Tuesday, June 02, 2015

The true cost of computing

You may well be tempted by all those cut price offers that you see from computer companies but, there is a great deal more to the cost of running a PC or network than the initial price tag.

Getting started

Of course you may feel that you don’t need an adviser from the outset and that you can handle the technology yourself. But if there is any doubt in your mind about this at all it might be wise to reconsider. One good way to think about this is to make a rough calculation about how much your own time is worth. If you, as an owner-manager, hope to take out £50,000 a year in salary then a week of your time is worth roughly a £1,000.

So what does it cost?

Working out how much your investment in IT will save you is not easy, as it varies from business to business. Here is a rough guide to making your calculation and with a little effort you should be able to get some reliable figures. Firstly look at what you have in place today, how much that is contributing to the business and how much it is costing you. You then need to look at how much less time you will have to spend managing IT and keeping them up and running. Finally, you need to factor in the capital cost of the equipment.
Let us for example, say that you have 10 staff working on desktops that were purchased three years ago.
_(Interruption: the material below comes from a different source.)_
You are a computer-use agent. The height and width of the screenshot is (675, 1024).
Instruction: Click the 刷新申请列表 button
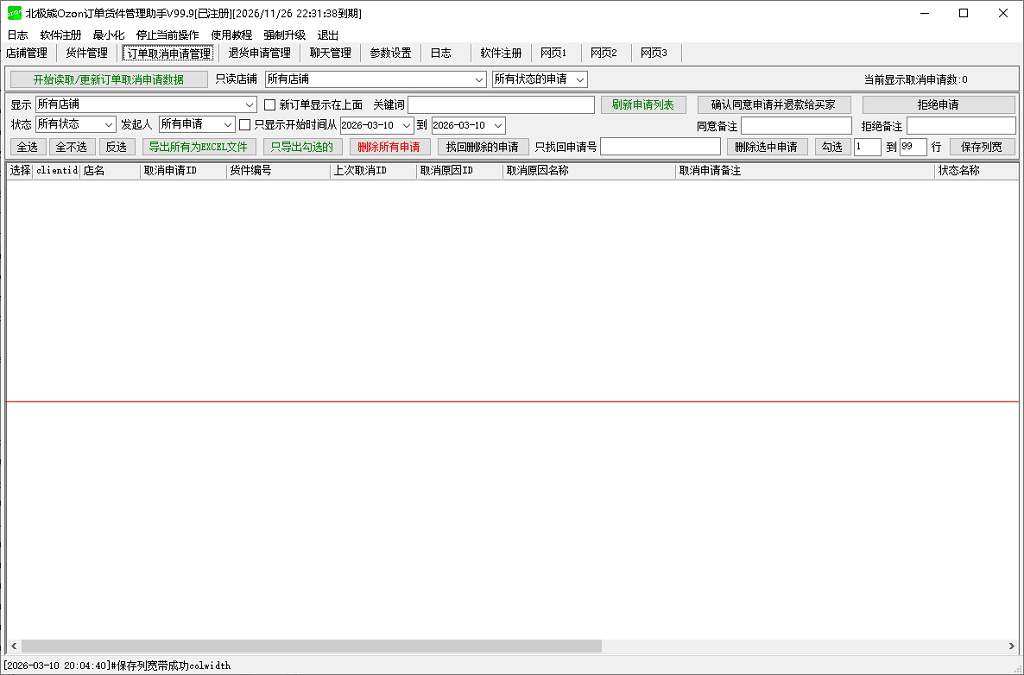coord(643,105)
On average these staff costs are £10 an hour and they work 40 hours per week; that’s 400 hours per week and a total labour cost of £4000.
Let’s assume that buying 10 new PCs and Office software will give you a 5% increase in productivity. This is an arbitrary figure but you are bound to get some improvement, as the new systems will be faster and have improved functionality, this figure can increase if your original computer equipment is older than 3 years and if you purchase more powerful PC systems.
That 5% would be worth £200 per week, or around £10,000 per annum so that’s a pretty good start. You will need to add into this the savings from your time, involvement in research £1000, supporting your staff on minor issues such as email and printing problems, this will be handled by remote support. Assuming you spend 2 hours per week helping staff this will equate around 12.5 days per year £2500. Then there’s peace of mind not having to worry about down time. You can look at other costs to, reduced maintenance, software licences savings and reduction in the amount of equipment you require, i.e. number of printers, servers etc. You then need to calculate these savings multiplied by the presumed lifecycle of the systems. In simple terms, assuming a saving of £13,500 per annum, the improvement will be worth £40,500- this will outweigh the initial cost of the upgrade and probably pay for itself within a year.

In summary

This is why it is worth looking in detail at the cost-reduction and life-cycle feature of systems when you buy them. At the power saving, reliability features, at warranty terms and conditions. The overall savings you will make will be much greater if systems cost less to run and deliver better reliability and performance.